For any business that has taken a “watch and wait” brief in relation to Brexit, it is now time for action. “The period from June 23rd 2016 until today has seen a huge amount of uncertainty, and uncertainty can be bad news for business,” says David Carson, partner and leader of the Brexit Response Team for Deloitte Ireland.
“The triggering of Article 50 isn’t going to end this uncertainty, but if you haven’t started to plan for Brexit, now is the time.”
Start by running a slide rule over every aspect of your business, looking at each one from a Brexit perspective. Then, “prepare for a worst-case scenario,” says Carson. This is not about being negative but about future-proofing. “If you prepare for a worst-case scenario, you do so not to be pessimistic; prepare for the worst and if a better outcome emerges, you’ll be well-placed to make the most of it.”
Brexit gives rise to two immediate issues. The first is a potentially positive one for Ireland Inc, whereby UK-based businesses look to relocate part or all of their operations to an EU country, possibly Ireland.
The second is the impact on Irish companies exporting to the UK, and the fear that they could be negatively impacted. “Brexit is not a European issue, but a global one, which is why Deloitte has set up a global Brexit group” says Carson, who works with the global group and leads Deloitte’s Brexit team in Ireland.
The firm’s Brexit work to date, by its broad nature of impact, has drawn on skills and expertise from all the specialisms within Deloitte. It covers all sectors too, including financial services, life sciences, food, agri-business and consumer businesses, into energy, hospitality, leisure and tourism. “Different sectors will be impacted in different ways,” he says.
The breadth and depth of analysis required is something Deloitte is well-placed to provide, as the largest professional services firm globally and the second largest in Ireland, employing 2,900 people on the island of Ireland, and recruiting at a rate of 500 people per year.

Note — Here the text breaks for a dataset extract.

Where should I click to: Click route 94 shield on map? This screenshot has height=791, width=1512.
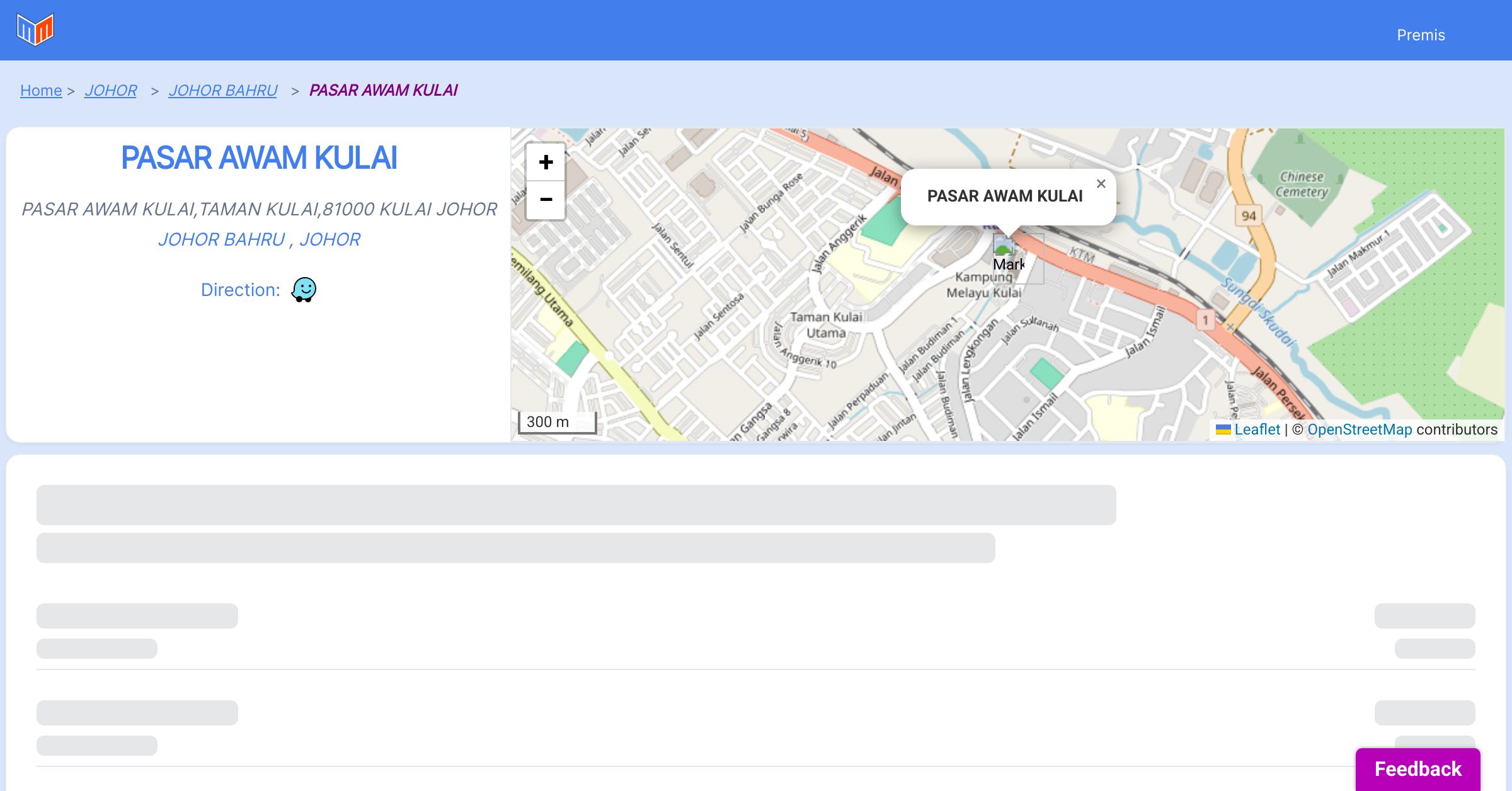pyautogui.click(x=1248, y=216)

Though much of its expansion is as a result of the economic recovery here, still more is arising as businesses get to grips with what Brexit will mean for them.
As well as working with multi-national companies that wish to remain in the EU by moving some or all of their operations to EU countries such as Ireland, Deloitte is also helping Irish companies to locate operations in the UK. It works with each client to tease out the implications of Brexit, whether from a tax, regulatory and workforce perspective, to consider the risks to its supply chain, and, equally, identify opportunities. It may be that a restructuring, or “right-sizing” of teams is required to best deal with the changing EU map.
Whether you are trading with the UK, have UK employees here or have Irish employees based in the UK, Brexit will have implications for your business.
The good news for Irish businesses faced with such tasks is that the recession honed many of the skills required for such an undertaking. “The lessons learned in the downturn will help. In particular, some of the skills acquired in relation to restructuring businesses and controlling losses,” he says. For new challenges, such as those relating to supply chains, Deloitte is helping client companies to deploy digital technologies that cut costs and enable them to remain competitive.
“The thing about Brexit is that the devil is very much in the detail. The more you look at it, the more issues that emerge, which is why we take a multi-disciplinary approach,” he says.
“It could be that customs and tax changes create additional administrative costs. It may be that Brexit gives rise to an increase in M&A activity. If you are to operate in the UK market, for example, now is the time to look at establishing a business in the UK in order to protect your supply chain. Our consultants, from strategy to tax to corporate finance specialists, are all on hand to help businesses move through this process.”
The “flip side” of this are businesses looking to Ireland for an EU base, particularly in relation to financial services and life sciences.
“Ireland has a very successful history of attracting foreign direct investment. The IDA has done a fantastic job and is very alert to opportunities arising on foot of Brexit. However, Ireland Inc has adopted a non-predatory approach in these cases.
“We are not going to advocate that firms should relocate to Ireland, but where that decision has been made, Ireland has to be competitive compared to other EU states. It is fair to say that the Central Bank is seen as direct and certain on requirements for regulated entities looking to locate here. This certainty is a positive for those that locate here.”
Although the final outcome of the negotiations is unknowable, what is certain is that change is on the way.
“The key to coping is not to be passive. Whether you are trading with the UK, have UK employees here or have Irish employees based in the UK, Brexit will have implications for your business.”
You need to start planning now. “This is one challenge that can’t be addressed in relation to a single issue alone, be it tax, or regulatory. This requires a multi-disciplinary approach. Large companies are better placed to have these resources internally, however medium-sized private businesses in Ireland probably don’t and so need to reach out for assistance,” he says.
“Don’t wait until after Brexit has taken place to do this, only to find yourself at a competitive disadvantage. The time to act is now.”